**Selected passage:**

--- begin ---

It is generally considered that electrical breakdown in liquid occurs via the formation of bubbles [26,27]. As liquid plasma has various phases: liquid, gas (i.e., bubble) and plasma phases, the density of the plasma and reactive species during LPP can vary according to whether the discharge space consists of a gas–plasma interface or liquid–plasma. Thus, NPs synthesized using LPP require precise control of plasma parameters to obtain the desired NP properties and functionalities. However, controlling the size and shape of nanomaterials synthesized using LPP is very difficult as the discharge characteristics of liquid plasma are very sensitive to variations of gas bubble formations. This means that it would be not possible to control the size and shape of nanoparticles especially in the case of the in-liquid plasma process without precisely adjusting the gas bubble formations.
Gas bubbles in water are basically formed by vaporization due to Joule heating of the conduction current, implying that gas bubble formations can be significantly affected by adjusting the electrical pulsing methods, including voltage amplitude, while maintaining the other parameters, such as the boiling point, specific heat, conductivity, and liquid temperature [28,29,30]. That is, our idea is that the bubble formations can be controlled by adjusting the electrical pulsing methods, thereby resulting in enabling parameter control of the in-liquid plasma process for size- and shape-controlled synthesis of silver nanoparticles (Ag NPs).

--- end ---

**Material shown:**
--- begin ---

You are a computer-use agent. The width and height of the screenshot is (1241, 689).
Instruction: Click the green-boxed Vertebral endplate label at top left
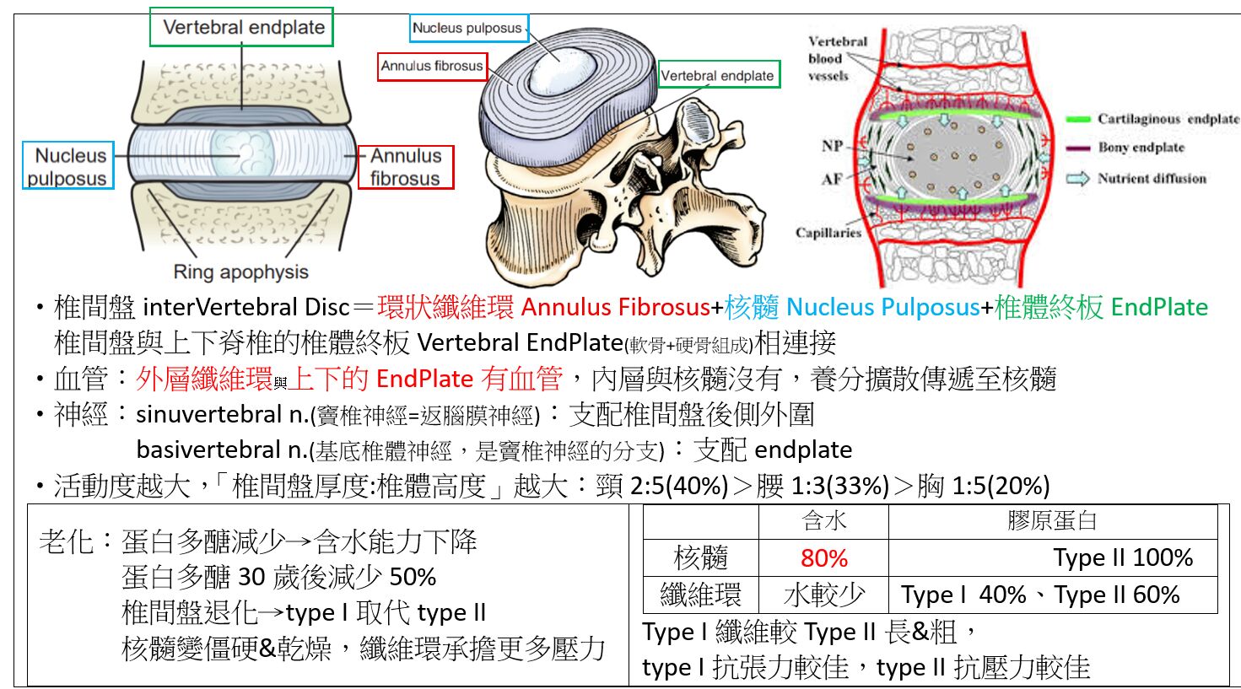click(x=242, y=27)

--- end ---
--- begin ---

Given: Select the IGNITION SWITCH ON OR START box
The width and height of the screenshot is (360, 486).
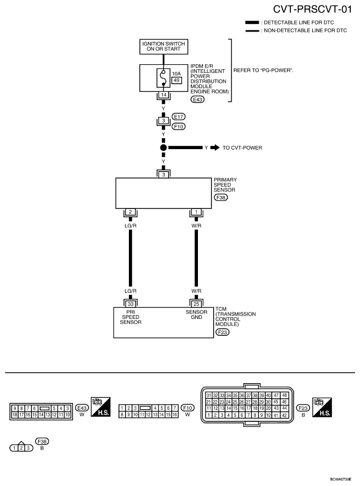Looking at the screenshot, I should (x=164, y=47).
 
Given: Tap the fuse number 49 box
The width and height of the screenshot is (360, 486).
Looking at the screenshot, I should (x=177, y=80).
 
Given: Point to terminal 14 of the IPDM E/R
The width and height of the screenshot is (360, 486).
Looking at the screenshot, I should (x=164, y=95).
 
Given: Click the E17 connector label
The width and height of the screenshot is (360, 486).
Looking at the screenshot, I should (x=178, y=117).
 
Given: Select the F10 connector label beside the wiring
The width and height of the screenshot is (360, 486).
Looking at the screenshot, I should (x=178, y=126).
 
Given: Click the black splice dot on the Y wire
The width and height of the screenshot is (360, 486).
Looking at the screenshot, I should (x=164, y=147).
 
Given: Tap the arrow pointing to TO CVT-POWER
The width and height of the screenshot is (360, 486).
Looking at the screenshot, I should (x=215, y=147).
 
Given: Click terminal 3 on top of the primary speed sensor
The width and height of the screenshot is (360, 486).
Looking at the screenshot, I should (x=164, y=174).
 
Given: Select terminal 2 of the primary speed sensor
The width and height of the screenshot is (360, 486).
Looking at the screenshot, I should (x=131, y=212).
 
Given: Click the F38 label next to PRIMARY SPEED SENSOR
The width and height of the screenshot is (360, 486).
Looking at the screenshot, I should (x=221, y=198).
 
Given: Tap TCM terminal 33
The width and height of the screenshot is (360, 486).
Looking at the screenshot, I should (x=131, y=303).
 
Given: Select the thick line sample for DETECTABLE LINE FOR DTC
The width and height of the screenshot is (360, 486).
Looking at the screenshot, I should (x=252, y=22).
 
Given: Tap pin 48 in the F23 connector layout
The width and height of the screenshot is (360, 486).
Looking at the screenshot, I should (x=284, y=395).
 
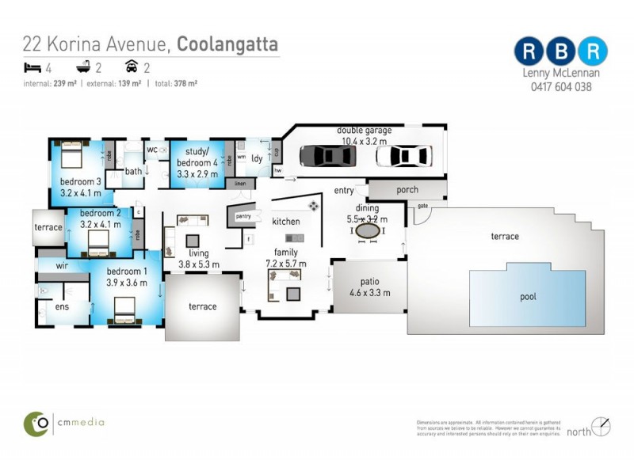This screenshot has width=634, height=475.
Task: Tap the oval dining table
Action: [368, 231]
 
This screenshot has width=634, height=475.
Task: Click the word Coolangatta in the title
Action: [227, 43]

--- end ---
--- begin ---

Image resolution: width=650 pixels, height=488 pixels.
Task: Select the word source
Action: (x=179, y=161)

--- end ---

**Required tasks:**
[A] Answer these questions from the liquid plasma passage, each on its own line:
(i) How is electrical breakdown in liquid generally considered to occur?
(ii) What phases does liquid plasma have?
(iii) How are gas bubbles in water basically formed?
[B] According to the liquid plasma passage, why can adjusting the electrical pulsing methods significantly affect gas bubble formation? Explain in one to three sentences.
[C] Continue the liquid plasma passage from its last sentence.

**Outputs:**
[A]
(i) It occurs via the formation of bubbles.
(ii) Liquid plasma has liquid, gas (i.e., bubble) and plasma phases.
(iii) They are formed by vaporization due to Joule heating of the conduction current.

[B] Gas bubbles in water are basically formed by vaporization due to Joule heating of the conduction current. Changing the electrical pulsing methods, such as voltage amplitude, therefore changes how bubbles form, while other parameters like boiling point, specific heat, conductivity, and liquid temperature stay fixed.

[C]
Accordingly, this study monitored the bubble formation variation when adjusting the pulse width of the applied voltage waveform, and then investigated the resultant electrical and optical characteristics of plasma in deionized (DI) water depending on the bubble formation. As a result, Ag NPs with different sizes and shapes were synthesized depending on the bubble formation. Moreover, the experimental results confirmed the possibility of controlling the size and shape of synthesized Ag NPs by adjusting the gas bubble formation produced between two silver electrodes.

2. Materials and Methods

2.1. Liquid Plasma Reactor and Measurement Setup

A cylindrical glass tube (O.D. = 20 mm and I.D. = 18 mm) with a height of 150 mm was used as the plasma reactor. Ultrapure water (DI water: Welgene Inc., Gyeongsan-si, Korea, resistivity: 18 M Ω∙cm) was also used. To synthesize Ag NPs using LPP, two Ag wires (Nilaco Co. Ltd., Tokyo, Japan) with a diameter of 0.5 mm, covered with polytetrafluoroethylene (PTFE) and a glass tube, were used as the electrodes, one on each side of the plasma reactor. The gap between the electrodes was set at 1 mm, and only the tip of each electrode, up to 1 mm, was immersed in the DI water. Bipolar pulses with an amplitude of 3.8 kV and frequency of 5 kHz were applied to the electrodes. The power source used to generate bipolar pulses with various pulse widths consisted of a high-voltage amplifier (20/20C-HS, Trek Inc., Lockport, NY, USA) and pulse generator (AFG-3102, Tektronix Inc., Beaverton, OR, USA).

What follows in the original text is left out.